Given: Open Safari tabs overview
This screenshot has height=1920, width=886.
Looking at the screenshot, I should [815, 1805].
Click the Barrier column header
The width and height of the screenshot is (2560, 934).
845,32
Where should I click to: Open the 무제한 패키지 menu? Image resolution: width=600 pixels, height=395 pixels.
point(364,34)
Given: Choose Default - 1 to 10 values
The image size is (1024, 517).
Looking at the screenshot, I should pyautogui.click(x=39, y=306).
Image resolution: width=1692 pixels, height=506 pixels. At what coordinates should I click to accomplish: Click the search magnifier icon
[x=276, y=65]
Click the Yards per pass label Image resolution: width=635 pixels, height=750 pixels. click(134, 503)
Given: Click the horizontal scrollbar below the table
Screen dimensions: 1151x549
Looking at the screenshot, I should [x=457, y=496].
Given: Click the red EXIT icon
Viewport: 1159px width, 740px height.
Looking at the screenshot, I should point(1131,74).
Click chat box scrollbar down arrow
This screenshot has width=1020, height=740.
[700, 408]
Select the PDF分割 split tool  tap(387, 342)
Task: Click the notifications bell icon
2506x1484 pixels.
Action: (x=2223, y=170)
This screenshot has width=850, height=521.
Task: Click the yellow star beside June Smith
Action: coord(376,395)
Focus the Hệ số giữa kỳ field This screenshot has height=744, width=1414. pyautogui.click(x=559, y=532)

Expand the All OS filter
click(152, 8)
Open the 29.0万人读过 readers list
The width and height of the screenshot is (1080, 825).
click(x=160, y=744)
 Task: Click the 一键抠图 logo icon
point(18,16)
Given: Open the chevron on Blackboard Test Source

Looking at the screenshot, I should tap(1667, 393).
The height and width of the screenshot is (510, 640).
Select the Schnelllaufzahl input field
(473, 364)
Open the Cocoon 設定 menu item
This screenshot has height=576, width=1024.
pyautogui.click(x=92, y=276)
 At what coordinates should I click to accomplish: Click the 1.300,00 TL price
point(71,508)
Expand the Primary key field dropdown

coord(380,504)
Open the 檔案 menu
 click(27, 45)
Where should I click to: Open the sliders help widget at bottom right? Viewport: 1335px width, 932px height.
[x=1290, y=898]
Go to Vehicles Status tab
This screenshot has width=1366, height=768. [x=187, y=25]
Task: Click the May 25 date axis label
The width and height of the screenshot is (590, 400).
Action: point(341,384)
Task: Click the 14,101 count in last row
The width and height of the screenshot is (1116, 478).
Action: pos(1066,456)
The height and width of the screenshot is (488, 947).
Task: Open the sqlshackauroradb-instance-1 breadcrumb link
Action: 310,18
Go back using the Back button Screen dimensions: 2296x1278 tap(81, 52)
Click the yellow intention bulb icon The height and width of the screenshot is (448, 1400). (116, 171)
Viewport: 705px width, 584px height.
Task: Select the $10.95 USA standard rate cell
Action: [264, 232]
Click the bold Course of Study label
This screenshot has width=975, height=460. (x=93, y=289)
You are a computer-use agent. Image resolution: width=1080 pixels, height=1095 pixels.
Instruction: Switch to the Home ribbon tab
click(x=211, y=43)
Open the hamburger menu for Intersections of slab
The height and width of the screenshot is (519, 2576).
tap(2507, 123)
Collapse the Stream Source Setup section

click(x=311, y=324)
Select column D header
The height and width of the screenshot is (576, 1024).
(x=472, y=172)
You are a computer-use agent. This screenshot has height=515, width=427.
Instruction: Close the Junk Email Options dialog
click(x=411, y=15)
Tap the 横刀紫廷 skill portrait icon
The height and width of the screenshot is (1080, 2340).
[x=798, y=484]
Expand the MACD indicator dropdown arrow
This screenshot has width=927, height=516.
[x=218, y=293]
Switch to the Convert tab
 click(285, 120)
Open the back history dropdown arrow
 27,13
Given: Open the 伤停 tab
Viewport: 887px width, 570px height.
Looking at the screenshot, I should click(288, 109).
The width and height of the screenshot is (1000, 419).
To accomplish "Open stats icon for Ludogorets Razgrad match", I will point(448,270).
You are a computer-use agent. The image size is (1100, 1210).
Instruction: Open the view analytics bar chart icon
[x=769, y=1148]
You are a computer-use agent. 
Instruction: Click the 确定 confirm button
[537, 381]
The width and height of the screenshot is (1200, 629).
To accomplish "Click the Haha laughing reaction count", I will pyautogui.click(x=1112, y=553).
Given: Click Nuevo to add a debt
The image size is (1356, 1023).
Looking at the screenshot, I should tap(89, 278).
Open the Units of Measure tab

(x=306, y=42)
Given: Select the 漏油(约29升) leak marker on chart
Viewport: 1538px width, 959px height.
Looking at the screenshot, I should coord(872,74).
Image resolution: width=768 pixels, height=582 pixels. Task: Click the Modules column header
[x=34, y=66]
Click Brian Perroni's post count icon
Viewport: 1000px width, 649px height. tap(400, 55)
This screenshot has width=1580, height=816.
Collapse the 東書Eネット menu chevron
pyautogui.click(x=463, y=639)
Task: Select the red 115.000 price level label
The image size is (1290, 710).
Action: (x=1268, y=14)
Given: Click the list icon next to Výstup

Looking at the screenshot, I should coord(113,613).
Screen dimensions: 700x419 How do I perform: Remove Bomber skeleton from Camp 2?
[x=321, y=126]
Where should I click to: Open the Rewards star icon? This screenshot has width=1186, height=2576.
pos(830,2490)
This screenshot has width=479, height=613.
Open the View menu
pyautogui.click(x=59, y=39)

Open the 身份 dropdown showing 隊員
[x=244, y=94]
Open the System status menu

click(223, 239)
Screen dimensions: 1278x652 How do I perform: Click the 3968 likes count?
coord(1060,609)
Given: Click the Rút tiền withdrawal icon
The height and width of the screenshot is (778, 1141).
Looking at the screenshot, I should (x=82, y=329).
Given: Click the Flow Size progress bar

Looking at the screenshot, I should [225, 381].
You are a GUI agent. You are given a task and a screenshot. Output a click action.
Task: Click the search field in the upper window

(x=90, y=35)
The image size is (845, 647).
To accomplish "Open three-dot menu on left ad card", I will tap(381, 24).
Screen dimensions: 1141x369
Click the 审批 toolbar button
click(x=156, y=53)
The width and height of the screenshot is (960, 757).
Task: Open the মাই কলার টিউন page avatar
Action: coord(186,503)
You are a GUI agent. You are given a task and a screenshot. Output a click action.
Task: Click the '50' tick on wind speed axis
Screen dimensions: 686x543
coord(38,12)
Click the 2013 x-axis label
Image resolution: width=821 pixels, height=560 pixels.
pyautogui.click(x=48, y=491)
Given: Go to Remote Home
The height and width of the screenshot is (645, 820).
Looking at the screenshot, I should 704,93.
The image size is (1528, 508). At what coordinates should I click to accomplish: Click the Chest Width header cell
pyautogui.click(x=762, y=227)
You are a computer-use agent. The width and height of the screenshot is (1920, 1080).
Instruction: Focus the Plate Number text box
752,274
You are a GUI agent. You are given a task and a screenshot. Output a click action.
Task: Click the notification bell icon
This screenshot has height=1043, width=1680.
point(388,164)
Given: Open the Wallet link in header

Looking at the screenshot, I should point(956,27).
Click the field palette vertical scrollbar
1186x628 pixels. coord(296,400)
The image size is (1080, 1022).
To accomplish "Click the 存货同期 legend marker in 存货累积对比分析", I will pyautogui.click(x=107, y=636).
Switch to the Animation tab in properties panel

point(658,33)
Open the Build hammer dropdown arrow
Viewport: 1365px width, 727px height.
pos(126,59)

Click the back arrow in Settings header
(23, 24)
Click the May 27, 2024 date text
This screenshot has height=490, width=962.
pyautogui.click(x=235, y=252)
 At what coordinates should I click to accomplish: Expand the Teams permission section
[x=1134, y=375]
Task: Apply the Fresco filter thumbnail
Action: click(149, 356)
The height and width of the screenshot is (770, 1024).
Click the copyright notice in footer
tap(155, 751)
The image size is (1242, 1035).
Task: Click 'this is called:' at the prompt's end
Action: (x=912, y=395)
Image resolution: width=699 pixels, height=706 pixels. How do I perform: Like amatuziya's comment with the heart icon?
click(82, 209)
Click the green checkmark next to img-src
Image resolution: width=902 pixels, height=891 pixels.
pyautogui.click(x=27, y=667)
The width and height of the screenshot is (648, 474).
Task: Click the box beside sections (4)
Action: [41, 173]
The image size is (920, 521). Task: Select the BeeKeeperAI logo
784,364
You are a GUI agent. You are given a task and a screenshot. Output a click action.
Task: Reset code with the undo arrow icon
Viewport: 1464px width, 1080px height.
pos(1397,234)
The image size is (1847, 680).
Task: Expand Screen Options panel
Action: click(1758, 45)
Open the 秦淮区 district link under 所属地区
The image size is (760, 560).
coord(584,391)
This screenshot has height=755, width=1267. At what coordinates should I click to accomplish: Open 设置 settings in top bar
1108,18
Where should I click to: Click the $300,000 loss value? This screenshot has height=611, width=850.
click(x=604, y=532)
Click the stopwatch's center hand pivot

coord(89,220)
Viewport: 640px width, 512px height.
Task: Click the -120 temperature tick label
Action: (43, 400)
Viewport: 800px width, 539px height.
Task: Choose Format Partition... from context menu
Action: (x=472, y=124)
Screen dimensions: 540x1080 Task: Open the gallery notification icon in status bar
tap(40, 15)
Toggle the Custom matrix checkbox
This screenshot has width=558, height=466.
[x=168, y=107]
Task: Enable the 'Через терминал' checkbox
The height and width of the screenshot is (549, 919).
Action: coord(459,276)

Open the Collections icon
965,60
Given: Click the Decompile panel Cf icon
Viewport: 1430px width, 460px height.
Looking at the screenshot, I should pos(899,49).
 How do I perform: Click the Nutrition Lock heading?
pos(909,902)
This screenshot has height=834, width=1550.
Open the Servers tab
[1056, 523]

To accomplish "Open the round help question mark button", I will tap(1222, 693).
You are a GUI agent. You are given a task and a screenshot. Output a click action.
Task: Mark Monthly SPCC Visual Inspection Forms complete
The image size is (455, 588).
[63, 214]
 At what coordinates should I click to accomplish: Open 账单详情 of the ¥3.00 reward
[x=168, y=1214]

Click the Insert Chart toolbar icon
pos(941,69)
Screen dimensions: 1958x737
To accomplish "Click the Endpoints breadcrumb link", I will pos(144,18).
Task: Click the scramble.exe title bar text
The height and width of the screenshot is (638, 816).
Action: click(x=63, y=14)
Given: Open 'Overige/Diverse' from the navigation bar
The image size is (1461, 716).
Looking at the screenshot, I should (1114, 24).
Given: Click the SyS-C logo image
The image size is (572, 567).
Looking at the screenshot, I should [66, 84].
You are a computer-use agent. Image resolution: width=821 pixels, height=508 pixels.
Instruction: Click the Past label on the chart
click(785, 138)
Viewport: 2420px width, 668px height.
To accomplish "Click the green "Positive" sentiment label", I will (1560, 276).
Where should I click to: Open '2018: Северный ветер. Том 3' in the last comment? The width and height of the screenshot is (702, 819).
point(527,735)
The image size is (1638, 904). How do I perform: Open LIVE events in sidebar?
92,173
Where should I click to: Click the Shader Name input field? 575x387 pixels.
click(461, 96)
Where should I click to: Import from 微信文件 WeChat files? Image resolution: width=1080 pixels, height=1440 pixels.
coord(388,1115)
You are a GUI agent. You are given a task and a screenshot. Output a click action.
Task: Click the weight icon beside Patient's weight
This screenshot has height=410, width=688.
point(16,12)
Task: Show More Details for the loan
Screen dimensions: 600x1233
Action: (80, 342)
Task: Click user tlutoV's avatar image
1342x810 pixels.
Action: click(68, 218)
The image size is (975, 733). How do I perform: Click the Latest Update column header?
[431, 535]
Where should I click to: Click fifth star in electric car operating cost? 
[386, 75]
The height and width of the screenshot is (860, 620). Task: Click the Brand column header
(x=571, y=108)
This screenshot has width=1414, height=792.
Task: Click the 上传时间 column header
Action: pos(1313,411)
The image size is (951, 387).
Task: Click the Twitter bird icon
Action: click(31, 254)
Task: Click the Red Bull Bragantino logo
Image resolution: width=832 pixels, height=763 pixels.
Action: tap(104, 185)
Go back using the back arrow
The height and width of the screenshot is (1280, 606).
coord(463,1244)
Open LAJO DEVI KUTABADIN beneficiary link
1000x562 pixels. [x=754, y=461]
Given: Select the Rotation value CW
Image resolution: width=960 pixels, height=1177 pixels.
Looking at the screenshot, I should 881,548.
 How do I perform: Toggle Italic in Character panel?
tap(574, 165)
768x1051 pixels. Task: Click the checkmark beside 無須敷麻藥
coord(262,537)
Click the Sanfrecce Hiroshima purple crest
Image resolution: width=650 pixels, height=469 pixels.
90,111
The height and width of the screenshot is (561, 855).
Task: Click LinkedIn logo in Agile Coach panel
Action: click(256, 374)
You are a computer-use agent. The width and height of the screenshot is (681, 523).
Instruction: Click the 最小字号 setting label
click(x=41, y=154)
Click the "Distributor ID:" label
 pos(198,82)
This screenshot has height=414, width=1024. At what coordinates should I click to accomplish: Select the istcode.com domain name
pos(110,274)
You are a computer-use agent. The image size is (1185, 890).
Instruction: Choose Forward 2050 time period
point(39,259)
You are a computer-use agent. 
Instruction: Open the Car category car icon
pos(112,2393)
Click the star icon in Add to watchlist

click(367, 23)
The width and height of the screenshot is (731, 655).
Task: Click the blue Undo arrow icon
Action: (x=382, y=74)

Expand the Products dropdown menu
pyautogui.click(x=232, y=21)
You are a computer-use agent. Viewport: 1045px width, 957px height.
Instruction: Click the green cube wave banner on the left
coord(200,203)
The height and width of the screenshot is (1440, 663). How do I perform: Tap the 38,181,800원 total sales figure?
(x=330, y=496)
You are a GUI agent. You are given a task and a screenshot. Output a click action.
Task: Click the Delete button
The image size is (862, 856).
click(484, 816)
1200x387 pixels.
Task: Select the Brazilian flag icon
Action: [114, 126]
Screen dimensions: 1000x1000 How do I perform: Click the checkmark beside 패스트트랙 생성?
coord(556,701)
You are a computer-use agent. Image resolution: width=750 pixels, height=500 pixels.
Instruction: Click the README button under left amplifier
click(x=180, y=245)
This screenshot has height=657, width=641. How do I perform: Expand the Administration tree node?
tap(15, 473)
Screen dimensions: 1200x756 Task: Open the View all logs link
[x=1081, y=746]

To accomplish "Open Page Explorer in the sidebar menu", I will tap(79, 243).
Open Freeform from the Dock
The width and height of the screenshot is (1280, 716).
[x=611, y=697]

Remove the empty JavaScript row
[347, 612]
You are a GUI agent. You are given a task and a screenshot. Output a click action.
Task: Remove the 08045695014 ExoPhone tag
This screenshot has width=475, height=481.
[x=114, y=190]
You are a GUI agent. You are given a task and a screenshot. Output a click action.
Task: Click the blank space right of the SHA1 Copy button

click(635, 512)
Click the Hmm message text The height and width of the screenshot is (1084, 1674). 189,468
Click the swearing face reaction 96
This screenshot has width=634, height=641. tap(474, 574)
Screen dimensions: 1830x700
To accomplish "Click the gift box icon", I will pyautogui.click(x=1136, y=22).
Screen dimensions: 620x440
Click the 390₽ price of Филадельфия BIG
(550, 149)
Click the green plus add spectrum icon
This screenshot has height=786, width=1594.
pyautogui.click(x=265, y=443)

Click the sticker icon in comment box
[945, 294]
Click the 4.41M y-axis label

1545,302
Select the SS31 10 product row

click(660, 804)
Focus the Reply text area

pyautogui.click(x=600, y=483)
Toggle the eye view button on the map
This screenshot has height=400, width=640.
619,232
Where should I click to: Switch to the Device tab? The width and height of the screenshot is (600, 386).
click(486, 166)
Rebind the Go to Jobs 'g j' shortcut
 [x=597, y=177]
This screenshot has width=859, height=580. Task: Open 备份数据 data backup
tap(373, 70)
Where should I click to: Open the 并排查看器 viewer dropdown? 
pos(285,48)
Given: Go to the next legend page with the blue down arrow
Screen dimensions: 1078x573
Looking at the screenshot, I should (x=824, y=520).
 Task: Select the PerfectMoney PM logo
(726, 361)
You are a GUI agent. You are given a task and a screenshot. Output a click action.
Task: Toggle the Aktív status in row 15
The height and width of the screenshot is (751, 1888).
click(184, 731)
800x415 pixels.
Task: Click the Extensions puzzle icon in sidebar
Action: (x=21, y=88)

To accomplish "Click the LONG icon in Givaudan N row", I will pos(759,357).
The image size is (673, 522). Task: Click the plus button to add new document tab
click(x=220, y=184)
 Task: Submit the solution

Task item —
Whenever a line of the records above contains the word "using", it counts toward the total; give that total alone.

Response —
2